Tout à coup, d’un tombeau sortirent ces paroles : « Ô Toscan, toi qui, vivant, t’en vas ainsi à travers la cité de feu, parlant modestement, te plaît-il de t’arrêter en ce lieu ? Ton langage me fait connaître que tu as reçu le jour dans cette noble patrie à laquelle mes victoires furent peut-être si funestes. » Saisi de crainte, je me rapprochai de mon guide, qui me dit : « Tourne-toi ; que fais-tu ? C’est Farinata qui se dresse dans son sépulcre. Vois-le depuis la ceinture jusqu’à la tête. » J’avais fixé sur lui mes regards, et déjà de son front superbe, et dans une attitude menaçante, il semblait braver la puissance de l’Enfer.
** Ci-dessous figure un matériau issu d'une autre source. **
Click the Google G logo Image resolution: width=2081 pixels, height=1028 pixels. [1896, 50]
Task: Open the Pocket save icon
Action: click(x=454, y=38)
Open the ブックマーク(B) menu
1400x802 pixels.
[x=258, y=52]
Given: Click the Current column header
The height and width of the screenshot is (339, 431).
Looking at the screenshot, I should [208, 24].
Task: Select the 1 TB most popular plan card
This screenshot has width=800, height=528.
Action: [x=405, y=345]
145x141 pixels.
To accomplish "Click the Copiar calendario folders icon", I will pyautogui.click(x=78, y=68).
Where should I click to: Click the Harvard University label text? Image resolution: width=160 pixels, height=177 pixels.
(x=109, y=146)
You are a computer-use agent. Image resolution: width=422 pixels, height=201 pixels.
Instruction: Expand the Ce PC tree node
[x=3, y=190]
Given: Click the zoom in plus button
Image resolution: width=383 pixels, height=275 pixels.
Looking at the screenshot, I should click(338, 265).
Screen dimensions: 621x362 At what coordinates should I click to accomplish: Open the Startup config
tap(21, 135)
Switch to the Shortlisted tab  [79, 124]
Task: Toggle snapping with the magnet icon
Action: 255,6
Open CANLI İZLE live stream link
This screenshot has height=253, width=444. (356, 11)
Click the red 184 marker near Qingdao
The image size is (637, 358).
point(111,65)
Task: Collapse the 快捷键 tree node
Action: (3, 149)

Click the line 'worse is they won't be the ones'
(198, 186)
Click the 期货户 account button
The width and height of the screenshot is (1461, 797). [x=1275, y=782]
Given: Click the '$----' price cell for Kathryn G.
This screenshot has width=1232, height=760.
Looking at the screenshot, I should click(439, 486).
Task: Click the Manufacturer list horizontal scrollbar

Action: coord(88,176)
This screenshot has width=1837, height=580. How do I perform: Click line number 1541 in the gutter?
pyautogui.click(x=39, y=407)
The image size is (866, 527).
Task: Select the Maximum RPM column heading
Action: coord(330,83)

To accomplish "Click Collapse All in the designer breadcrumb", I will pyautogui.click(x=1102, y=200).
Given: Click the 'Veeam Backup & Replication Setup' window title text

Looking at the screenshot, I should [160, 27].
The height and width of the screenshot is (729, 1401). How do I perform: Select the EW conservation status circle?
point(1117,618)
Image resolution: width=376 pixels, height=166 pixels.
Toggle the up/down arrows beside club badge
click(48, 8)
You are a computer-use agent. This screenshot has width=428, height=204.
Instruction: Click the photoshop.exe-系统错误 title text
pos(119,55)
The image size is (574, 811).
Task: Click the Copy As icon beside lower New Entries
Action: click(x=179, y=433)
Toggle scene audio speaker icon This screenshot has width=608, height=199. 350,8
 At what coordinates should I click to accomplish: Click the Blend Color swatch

Alors de ses courageuses mains, mon guide me conduisit, à travers les cercueils, vers Farinata, en ajoutant : « Que tes paroles soient claires et précises. » À peine fus-je arrivé au pied de la tombe, que celui-ci me considéra, et me dit d’un air de dédain : « Quels ont été tes ancêtres ? » Moi, dans mon désir de lui marquer toute ma déférence, je lui parlai sans détour : alors il éleva un peu la tête, puis il dit : « Ils ont été cruellement opposés à moi, à ma famille et à mon parti : aussi deux fois les envoyai-je en exil. » Je répondis : « S’ils furent chassés de leur patrie, ils surent bien deux fois y rentrer ; et aujourd’hui vos partisans proscrits n’ont pas su bien apprendre l’art de revoir leurs foyers. » Alors un autre coupable se leva du même tombeau ; mais on ne voyait que sa tête ; l’ombre paraissait s’être dressée sur ses deux genoux : elle regarda autour de moi, comme pour savoir si quelqu’un m’accompagnait ; et, quand elle fut assurée que j’étais seul, elle dit en pleurant : « Si c’est la force du génie qui t’a ouvert l’entrée de cette prison aveugle, dis, où est mon fils, pourquoi n’est-il pas avec toi ? — Je ne viens pas ici de moi-même, répondis-je ; celui qui m’attend plus loin m’a conduit en ces lieux. Votre fils Guido, peut-être eut-il trop d’éloignement pour lui. » Ses paroles et le genre de supplice m’avaient appris quel était le nom de cette ombre : aussi je pus lui parler d’une manière précise. Tout à coup l’ombre s’écria en se levant : « Comment, mon fils… peut-être eut-il… N’est-il plus au nombre des vivants ? La douce lumière ne frappe-t-elle plus ses yeux ? » J’hésitais à répondre : l’esprit retomba et disparut.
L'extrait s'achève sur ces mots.